Site specific dissociation dynamics of propane at 157 nm excitation

Abstract

Photodissociation of propane at 157 nm excitation has been investigated using the photofragment translational spectroscopic (PTS) technique. Three dissociation channels have been experimentally observed: the atomic hydrogen (H) elimination, the molecular hydrogen (H2) elimination, and the methyl radical (CH3) elimination. Product translational energy distributions have been measured and relative branching ratios have also been estimated, which indicate that all these three processes are significant. The site effects on the H and H2 elimination have been quantified by investigating the photodissociation of the four propane isotopomers: CH3CD2CH3, CD3CH2CD3, CH2DCH2CH2D, and CD3CD2CD3. Experimental results indicate that the yield of the H elimination from the two terminal CH3 groups (terminal-H elimination) is larger than that from the internal CH2 group (internal-H elimination).
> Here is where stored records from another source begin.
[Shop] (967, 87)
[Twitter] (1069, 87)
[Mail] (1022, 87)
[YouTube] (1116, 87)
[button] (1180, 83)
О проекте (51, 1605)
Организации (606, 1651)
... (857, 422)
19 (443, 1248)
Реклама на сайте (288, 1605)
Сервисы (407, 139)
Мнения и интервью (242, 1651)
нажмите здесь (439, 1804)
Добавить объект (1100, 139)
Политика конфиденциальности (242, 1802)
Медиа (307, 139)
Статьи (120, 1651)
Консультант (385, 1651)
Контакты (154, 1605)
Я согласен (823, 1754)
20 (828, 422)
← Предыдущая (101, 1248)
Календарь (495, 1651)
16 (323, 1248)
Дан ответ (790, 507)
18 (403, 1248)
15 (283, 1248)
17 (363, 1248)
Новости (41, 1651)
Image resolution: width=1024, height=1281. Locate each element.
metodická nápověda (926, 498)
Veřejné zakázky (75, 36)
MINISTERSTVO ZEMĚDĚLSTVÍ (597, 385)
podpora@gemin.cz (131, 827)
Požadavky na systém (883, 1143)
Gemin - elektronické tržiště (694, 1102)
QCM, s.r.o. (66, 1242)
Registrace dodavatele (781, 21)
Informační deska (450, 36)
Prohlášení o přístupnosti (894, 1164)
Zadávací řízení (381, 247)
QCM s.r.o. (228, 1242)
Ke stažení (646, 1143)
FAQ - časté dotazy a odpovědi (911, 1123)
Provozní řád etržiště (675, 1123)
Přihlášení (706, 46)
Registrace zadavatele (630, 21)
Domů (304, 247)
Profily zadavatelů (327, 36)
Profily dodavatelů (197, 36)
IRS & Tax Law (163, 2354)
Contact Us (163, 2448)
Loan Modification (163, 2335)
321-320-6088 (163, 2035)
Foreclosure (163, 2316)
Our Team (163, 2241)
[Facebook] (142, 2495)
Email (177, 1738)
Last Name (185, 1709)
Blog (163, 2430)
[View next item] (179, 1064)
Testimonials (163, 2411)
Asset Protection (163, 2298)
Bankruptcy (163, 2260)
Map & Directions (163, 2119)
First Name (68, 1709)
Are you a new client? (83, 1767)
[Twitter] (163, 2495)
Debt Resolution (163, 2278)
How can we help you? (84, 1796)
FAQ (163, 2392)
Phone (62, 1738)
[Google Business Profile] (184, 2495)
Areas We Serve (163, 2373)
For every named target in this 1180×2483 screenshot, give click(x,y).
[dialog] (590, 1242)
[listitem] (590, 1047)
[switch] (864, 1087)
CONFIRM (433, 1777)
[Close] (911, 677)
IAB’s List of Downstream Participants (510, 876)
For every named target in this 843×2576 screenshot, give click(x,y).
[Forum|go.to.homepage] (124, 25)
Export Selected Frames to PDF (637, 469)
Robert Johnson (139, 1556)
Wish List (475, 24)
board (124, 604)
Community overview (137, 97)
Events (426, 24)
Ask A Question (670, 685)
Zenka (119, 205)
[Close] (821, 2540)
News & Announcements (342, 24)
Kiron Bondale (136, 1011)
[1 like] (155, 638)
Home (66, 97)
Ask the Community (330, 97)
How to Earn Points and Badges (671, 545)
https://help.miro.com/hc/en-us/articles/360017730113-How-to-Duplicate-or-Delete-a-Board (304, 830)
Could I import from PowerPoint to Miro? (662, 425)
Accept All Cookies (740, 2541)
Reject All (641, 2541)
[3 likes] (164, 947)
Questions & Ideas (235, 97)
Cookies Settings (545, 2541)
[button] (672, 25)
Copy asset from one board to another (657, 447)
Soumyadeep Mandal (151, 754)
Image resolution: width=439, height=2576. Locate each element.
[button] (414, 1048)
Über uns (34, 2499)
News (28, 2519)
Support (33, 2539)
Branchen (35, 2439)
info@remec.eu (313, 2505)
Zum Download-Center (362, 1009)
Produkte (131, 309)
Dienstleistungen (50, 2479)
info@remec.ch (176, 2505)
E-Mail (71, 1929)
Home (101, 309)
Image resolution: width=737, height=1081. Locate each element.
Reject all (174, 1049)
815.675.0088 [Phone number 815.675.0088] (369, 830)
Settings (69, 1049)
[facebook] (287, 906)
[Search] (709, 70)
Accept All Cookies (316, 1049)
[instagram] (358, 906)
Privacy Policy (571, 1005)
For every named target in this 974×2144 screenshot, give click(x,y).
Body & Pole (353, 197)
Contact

H2 elimination from the internal carbon atom of propane (2,2-H2 elimination) is the dominant process while H2 elimination channels from the vicinal carbon atoms (1,2-H2 elimination) are less significant. Minor processes of H2 elimination from terminal carbon atoms (1,1-H2 and 1,3-H2 elimination) were also observed. The translational energy distributions also show that the dynamics of H and H2 elimination from different sites are significantly different. Relative branching ratios of H and H2 elimination processes from different sites have also been determined.